Ieri, Antonio Pilati ha fatto un discorso piuttosto razionale sulla questione del rapporto tra media digitali ed editoria. Niente di imprevedibile, ma ben ordinato:
“1. Non è un processo nuovo. E’ un processo partito dal 1981 (introduzione del pc), andato avanti con la progressiva digitalizzazione della società, cresciuto a valanga.
2. E’ una rivoluzione che non riguarda solo l’editoria ma tutta la società, dalla finanza alla biologia. E’ una rivoluzione paragonabile alle rivoluzioni agricola, industriale, scientifica.
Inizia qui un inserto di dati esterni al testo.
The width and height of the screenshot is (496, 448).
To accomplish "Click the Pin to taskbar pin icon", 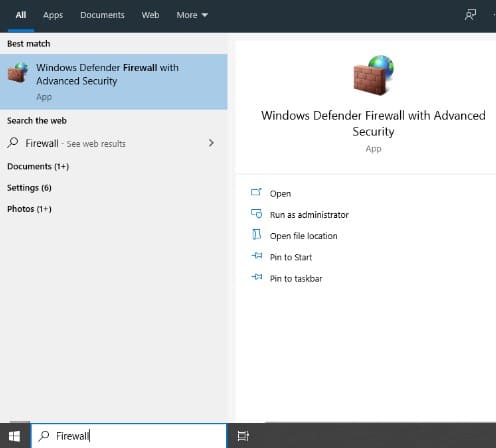I will (x=257, y=277).
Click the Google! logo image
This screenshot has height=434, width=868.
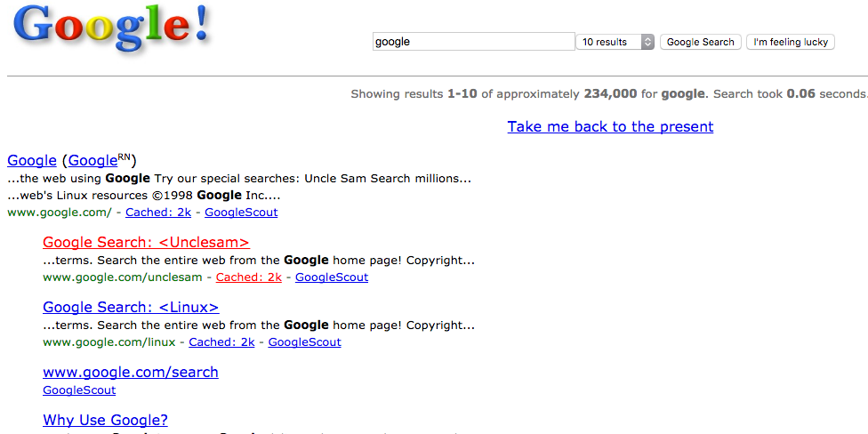click(x=112, y=28)
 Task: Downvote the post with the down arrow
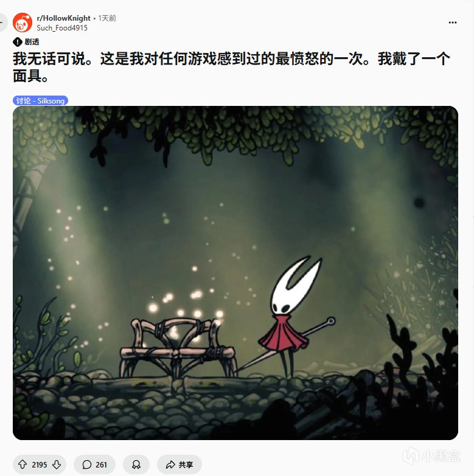pos(57,464)
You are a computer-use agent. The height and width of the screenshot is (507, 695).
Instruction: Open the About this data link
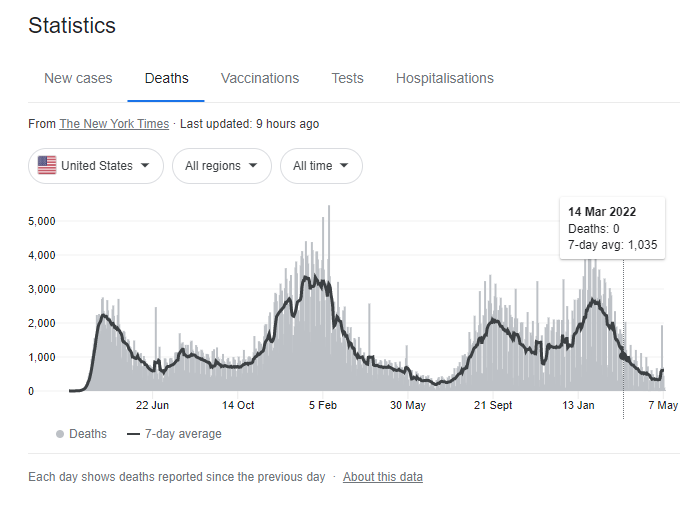click(x=383, y=477)
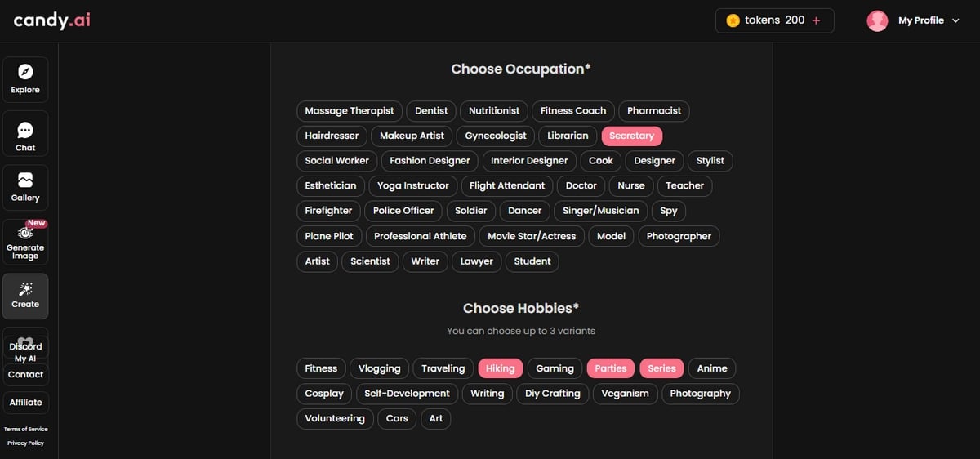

3. Non uccide il vecchio, ma cambia le gerarchie. Cambia l’importanza relativa dei componenti del sistema. E certamente in questa fase sono favoriti i sistemi che “gestiscono le rotte” nel vasto mondo dei possibili contenuti disponibili (Google, Apple, Facebook).”
Il discorso è stato proposto nell’ambito di un convegno all’Assolombarda.
Il primo intervento era stato quello di Alberto Meomartini che aveva citato il caso del poeta russo Majakovskij che era favorevole alla rivoluzione bolscevica anche se come effetto collaterale gli bruciava i libri.
Il keynote è stato affidato a Peter Osnos, PublicAffairs Books e Columbia Journalism Review, che ha detto:
“Due fenomeni dominano le tendenze nell’informazione e nell’entertainment e vanno assolutamente compresi:
1. Il potere della scelta. Ciascuno è il proprio caporedattore.
2. On demand delivery. Ciascuno ha il controllo sul timing e il format del contenuto che vuole consumare”.
Per Roberto Briglia, Mondadori, questo significa radicalizzare il processo di innovazione nelle aziende editoriali pur sapendo che esse sono portatrici di un’istanza giustamente tradizionale. Comprendendo che tutto oggi si gioca sull’economia della relazione con il pubblico e dunque cambia il contenuti, l’organizzazione del lavoro, il modello distributivo. Si è avvertita nelle parole di Pratellesi, Barabino e Magrini la consapevolezza che tutto questo è altrettanto una crisi e un’opportunità. Confalonieri ha detto che prima di tutto c’è l’impresa: “fare cioccolatini che vengano amati”.